*** DATASET CONTENT ***
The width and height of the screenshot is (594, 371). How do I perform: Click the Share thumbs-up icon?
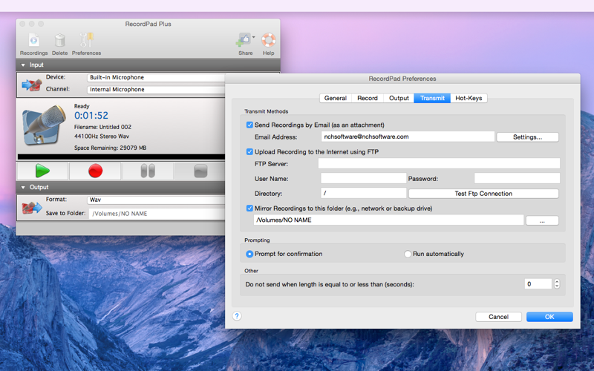(244, 40)
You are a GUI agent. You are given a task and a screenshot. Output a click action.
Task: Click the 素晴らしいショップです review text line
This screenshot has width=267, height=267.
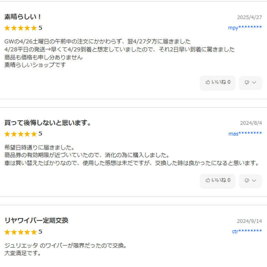click(x=35, y=65)
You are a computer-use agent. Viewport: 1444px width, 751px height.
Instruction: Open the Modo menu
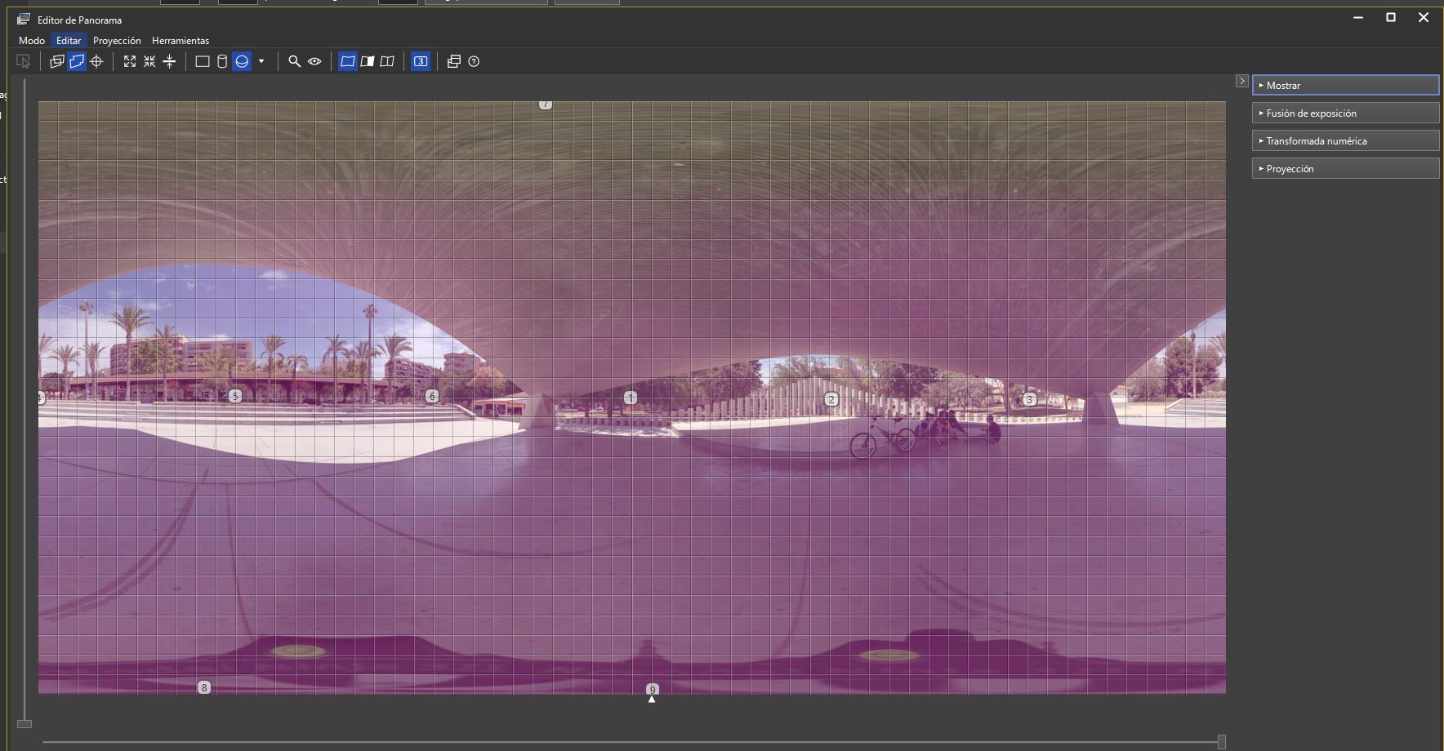click(x=32, y=40)
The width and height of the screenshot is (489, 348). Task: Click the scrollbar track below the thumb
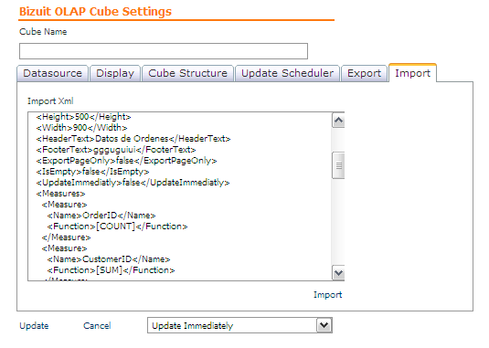click(x=338, y=222)
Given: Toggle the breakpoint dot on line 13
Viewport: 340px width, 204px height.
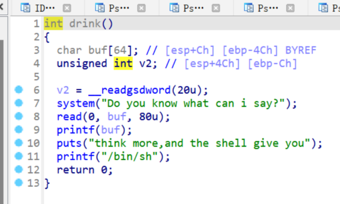Looking at the screenshot, I should pyautogui.click(x=19, y=183).
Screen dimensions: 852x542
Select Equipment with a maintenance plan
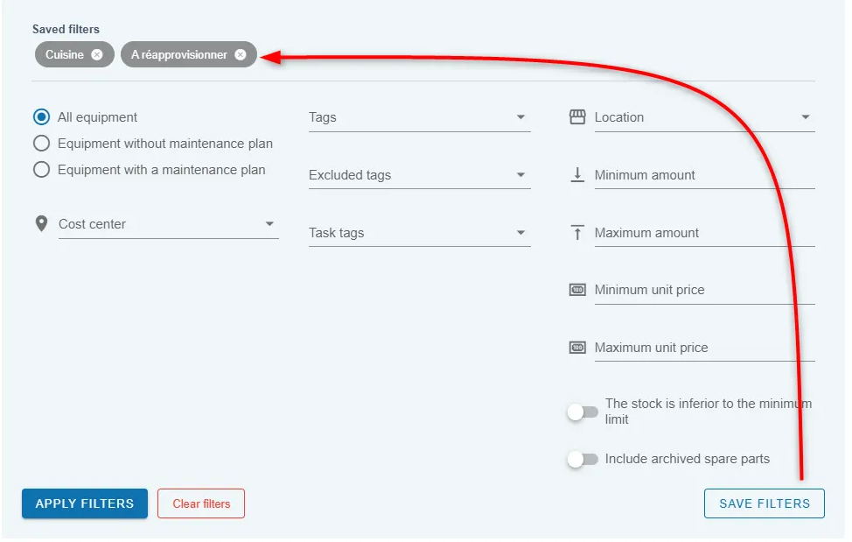[x=41, y=170]
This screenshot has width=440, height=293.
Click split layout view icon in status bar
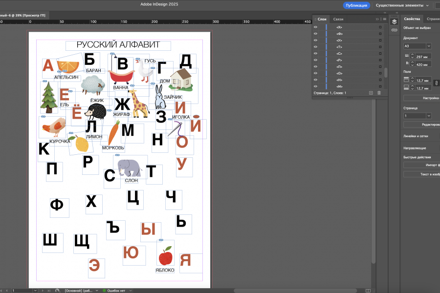pos(368,291)
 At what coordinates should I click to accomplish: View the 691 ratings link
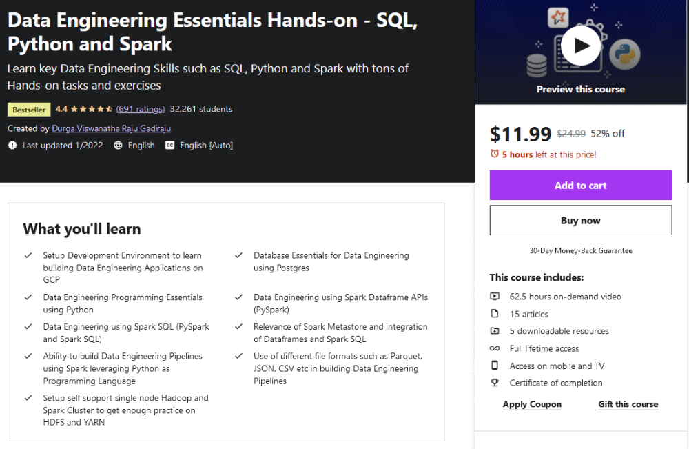point(141,109)
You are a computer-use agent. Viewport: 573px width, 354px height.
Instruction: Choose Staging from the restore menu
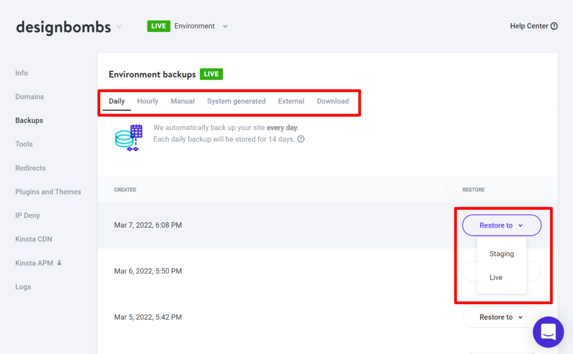[501, 254]
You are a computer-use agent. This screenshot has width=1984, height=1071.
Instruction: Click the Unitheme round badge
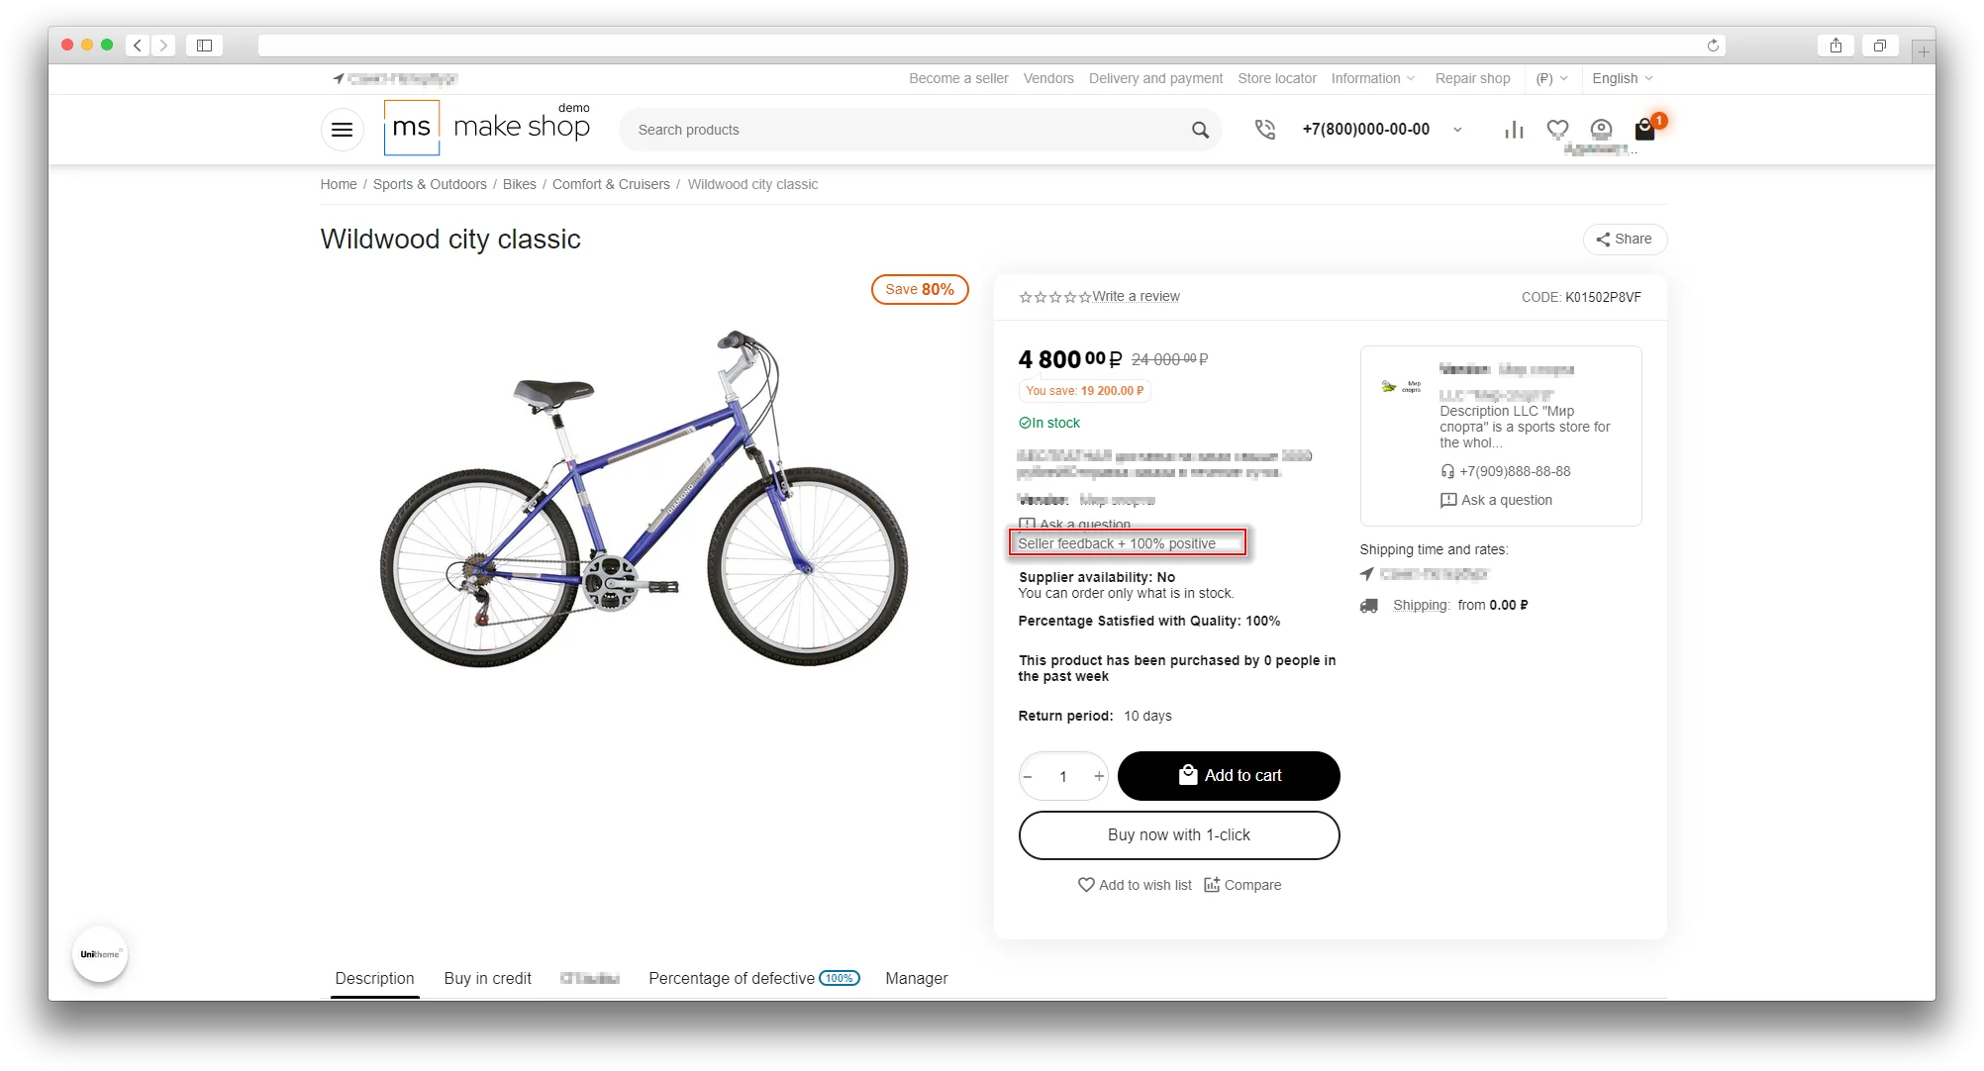[x=100, y=954]
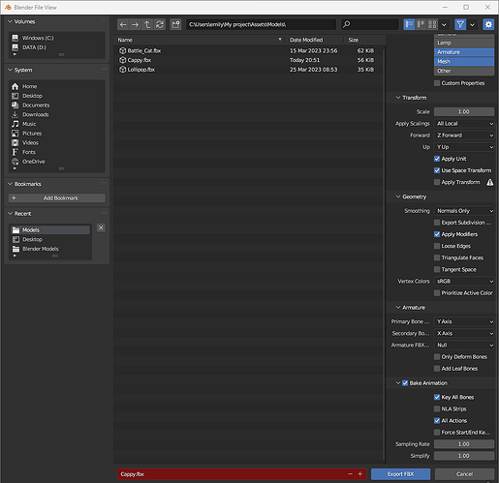Open the Smoothing dropdown
Screen dimensions: 499x483
tap(464, 211)
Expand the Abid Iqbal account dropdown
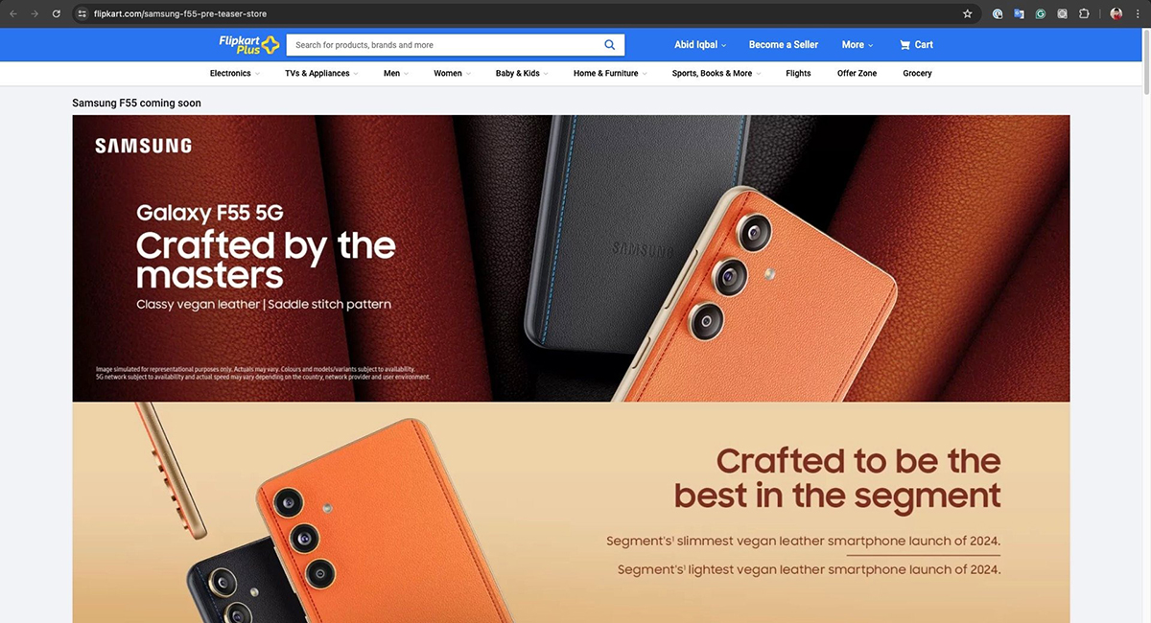This screenshot has width=1151, height=623. pos(700,45)
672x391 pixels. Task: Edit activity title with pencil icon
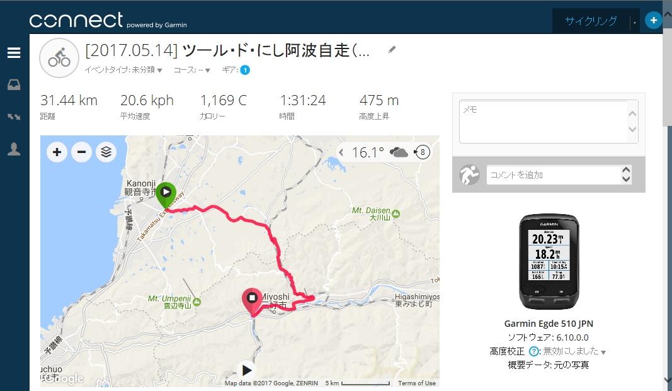392,50
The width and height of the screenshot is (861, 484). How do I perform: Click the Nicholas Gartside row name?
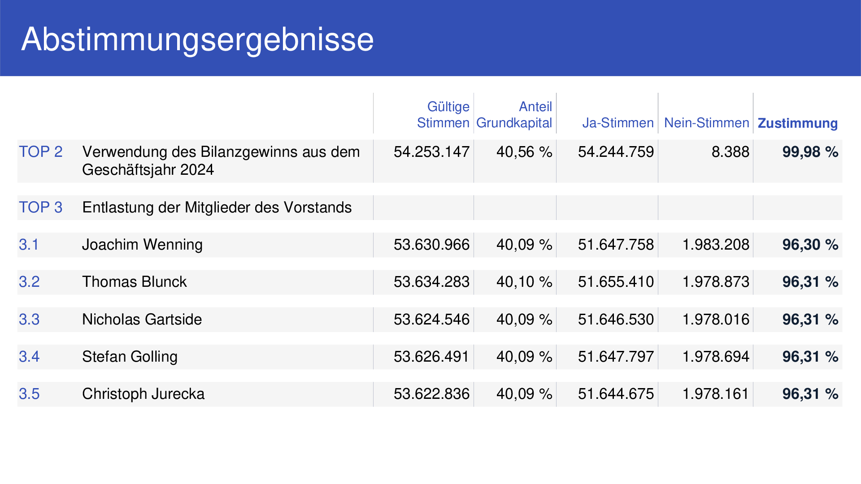click(x=142, y=320)
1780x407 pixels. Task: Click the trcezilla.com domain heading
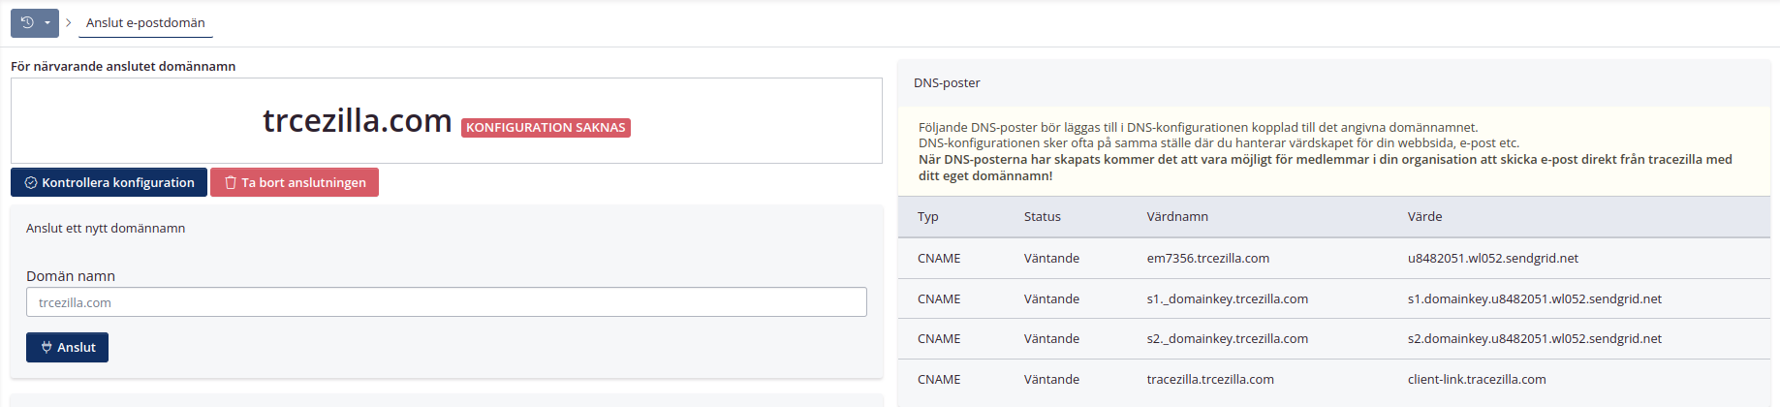pos(358,121)
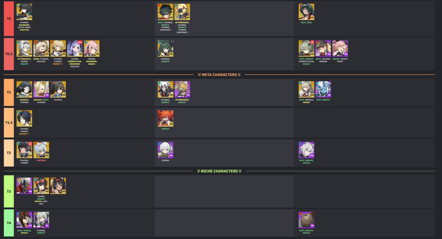Open the T0.5 character tagged Burn, Charge, Sub-DPS
This screenshot has width=442, height=239.
(x=41, y=48)
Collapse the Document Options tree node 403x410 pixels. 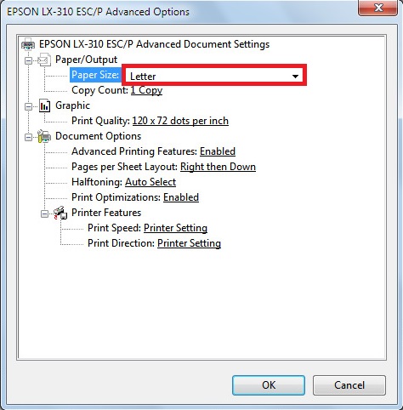coord(28,137)
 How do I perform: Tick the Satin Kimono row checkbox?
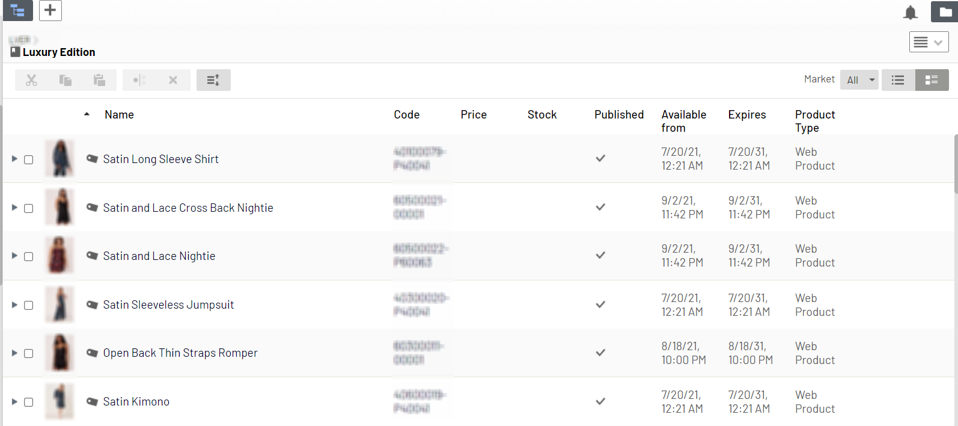(28, 402)
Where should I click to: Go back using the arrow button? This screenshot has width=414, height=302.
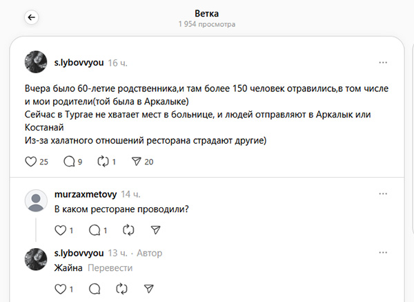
***
● **TASK PROMPT**
Repeat exactly the lines in the entries from the one containing "How do I perform: Tick" to the final line, inclusive, and nothing beyond them; skip pictures.

● **ANSWER BELOW**
 How do I perform: Tick the Satin Kimono row checkbox?
(28, 402)
Where should I click to: Go back using the arrow button? This screenshot has width=414, height=302.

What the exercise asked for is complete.